| WHAT TO WORK ON |
From the line below containing "Image resolution: width=735" to the final line, print each line exactly as written. No pictures belong in the copy.

(Stored dataset items)

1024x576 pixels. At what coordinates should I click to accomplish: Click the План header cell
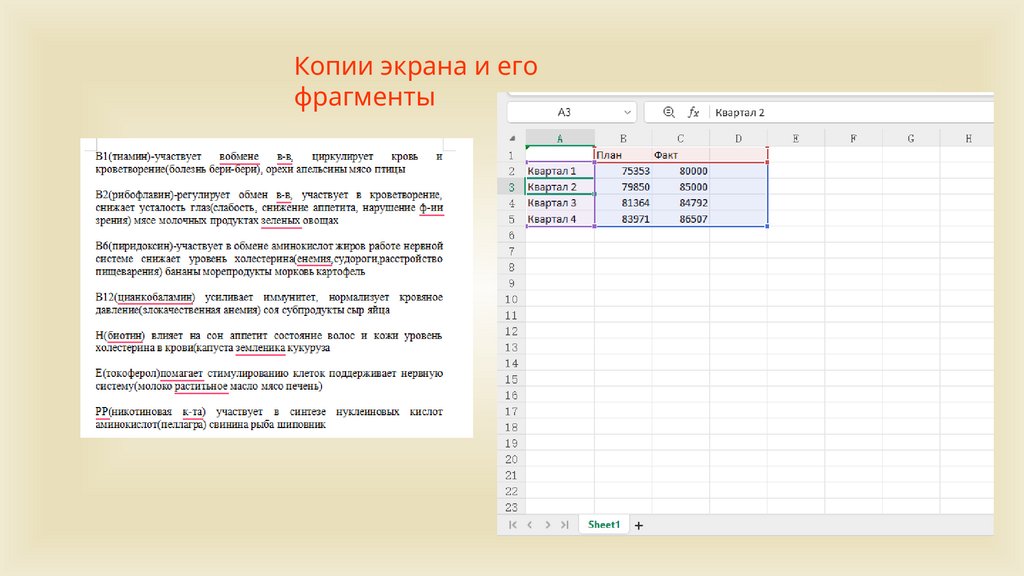click(x=623, y=155)
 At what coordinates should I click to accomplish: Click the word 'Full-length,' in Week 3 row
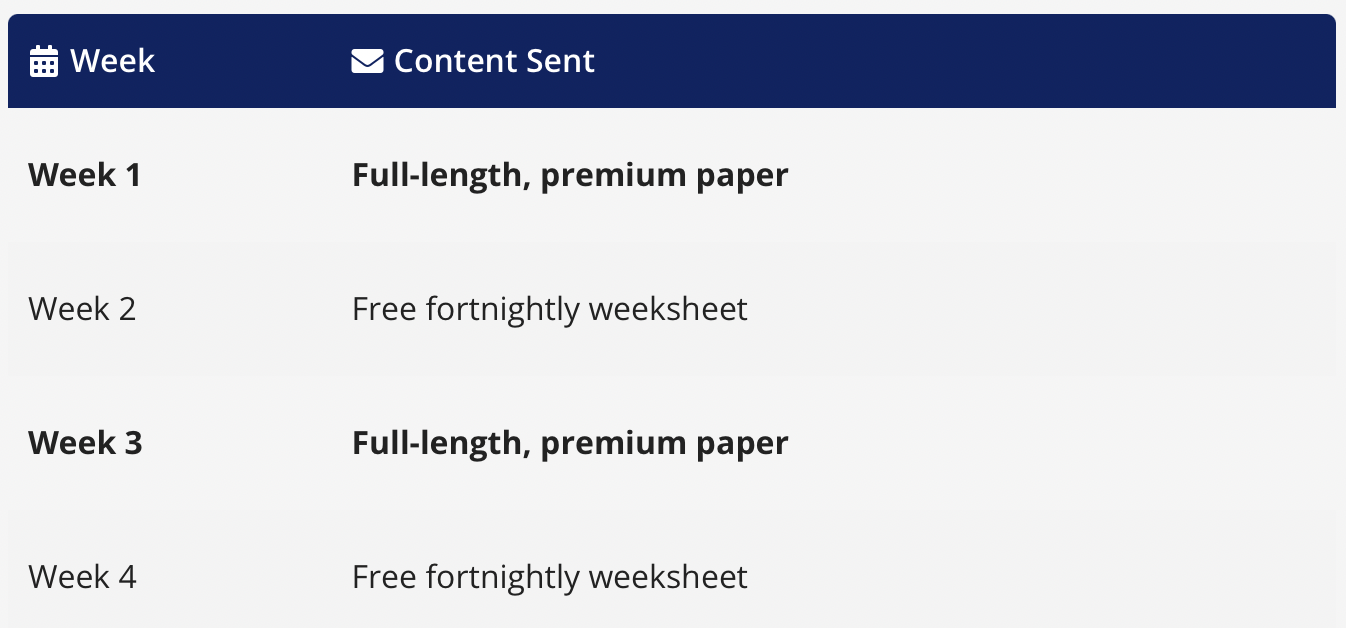441,444
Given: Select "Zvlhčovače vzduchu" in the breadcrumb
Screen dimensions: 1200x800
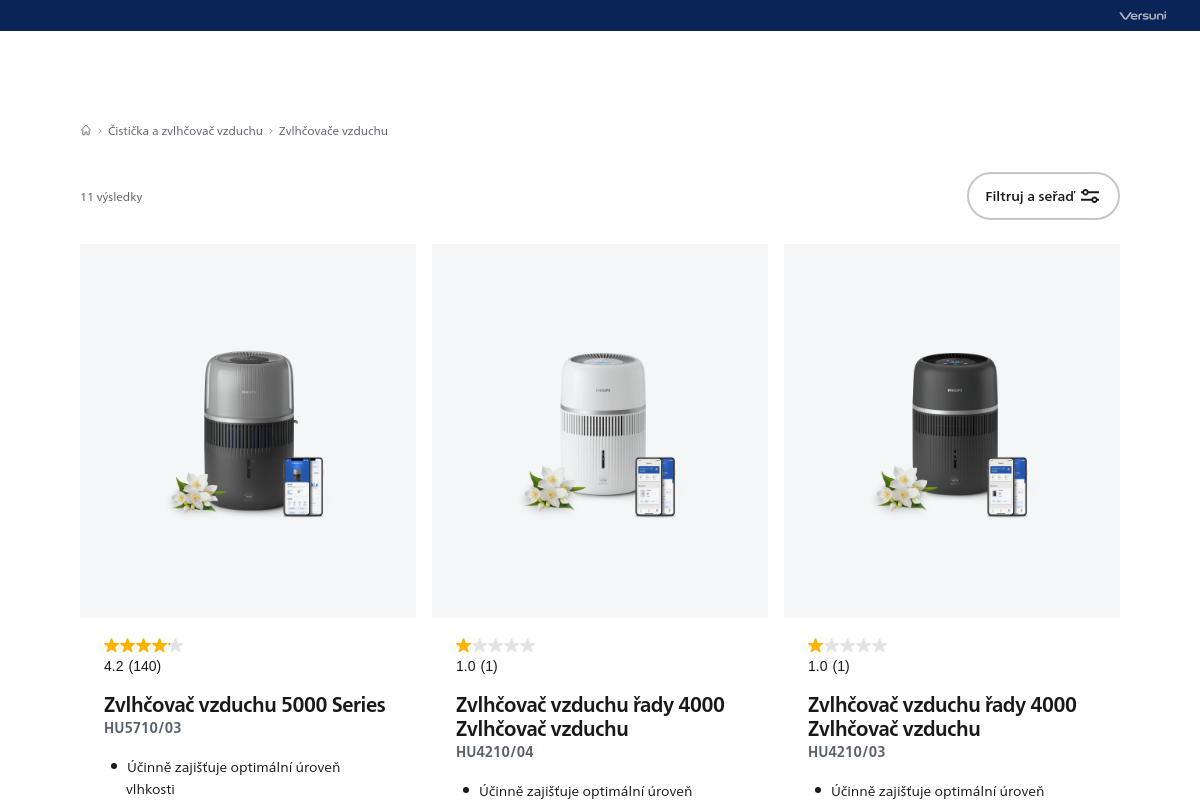Looking at the screenshot, I should click(x=333, y=130).
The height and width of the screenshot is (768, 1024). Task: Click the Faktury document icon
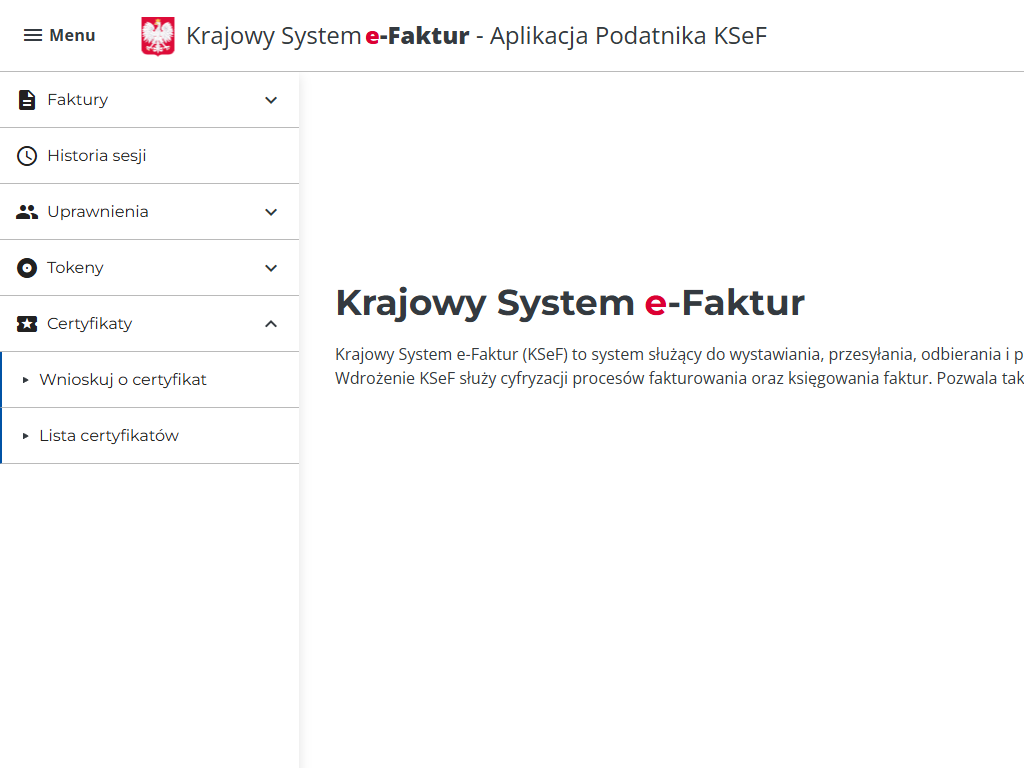click(x=27, y=100)
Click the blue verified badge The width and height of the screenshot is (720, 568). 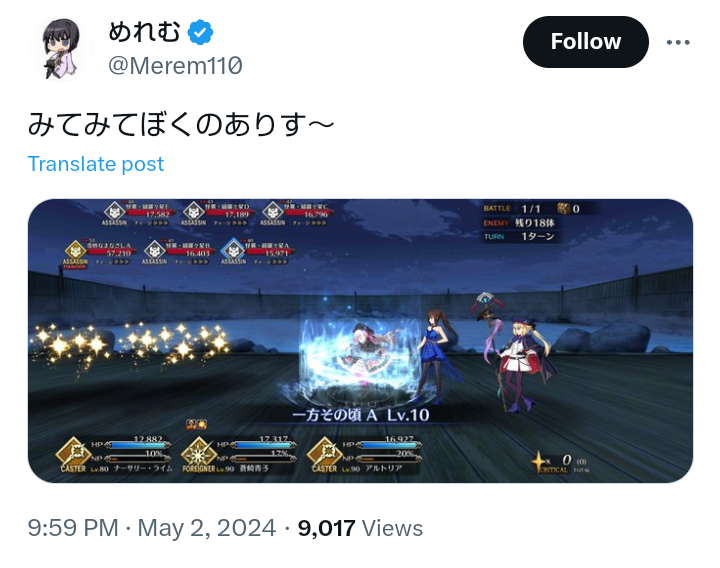[200, 32]
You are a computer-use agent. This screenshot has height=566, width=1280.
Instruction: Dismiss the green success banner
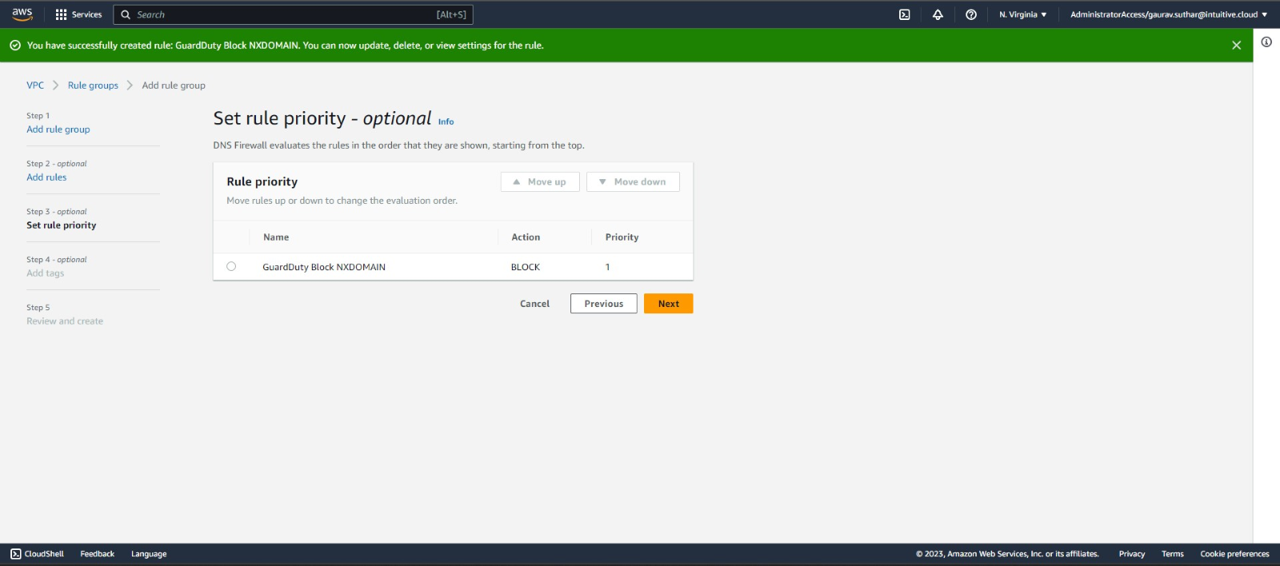tap(1236, 45)
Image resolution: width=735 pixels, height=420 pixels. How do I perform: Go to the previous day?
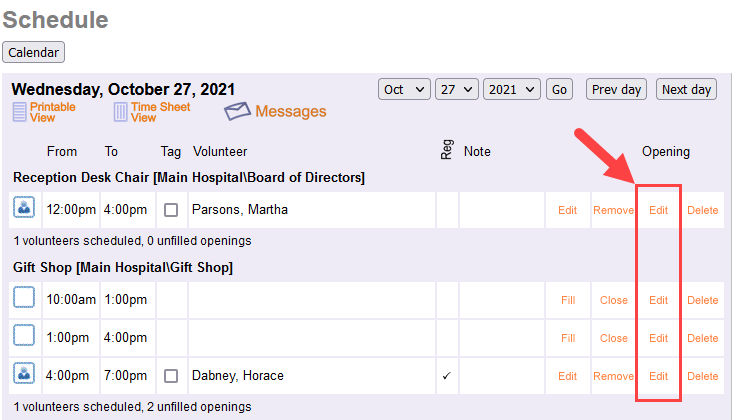coord(616,90)
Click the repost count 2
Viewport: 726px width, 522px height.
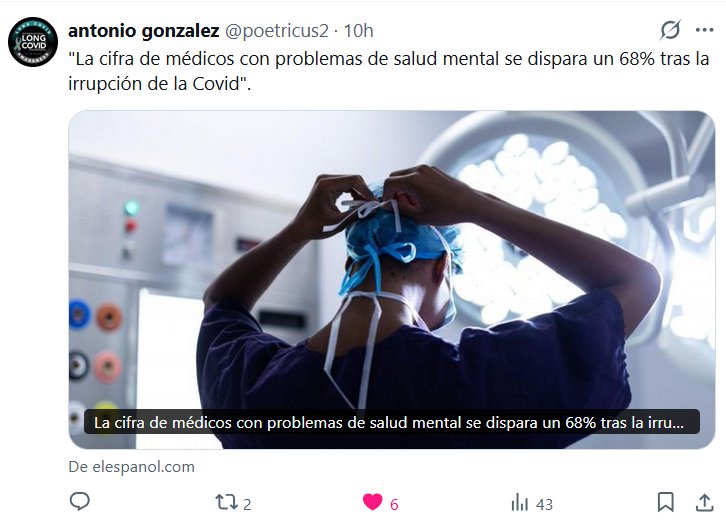tap(247, 504)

| OUTPUT |
Image resolution: width=735 pixels, height=420 pixels. How do I perform: Go to the previous day?
coord(616,90)
Click the repost count 2
Viewport: 726px width, 522px height.
tap(247, 504)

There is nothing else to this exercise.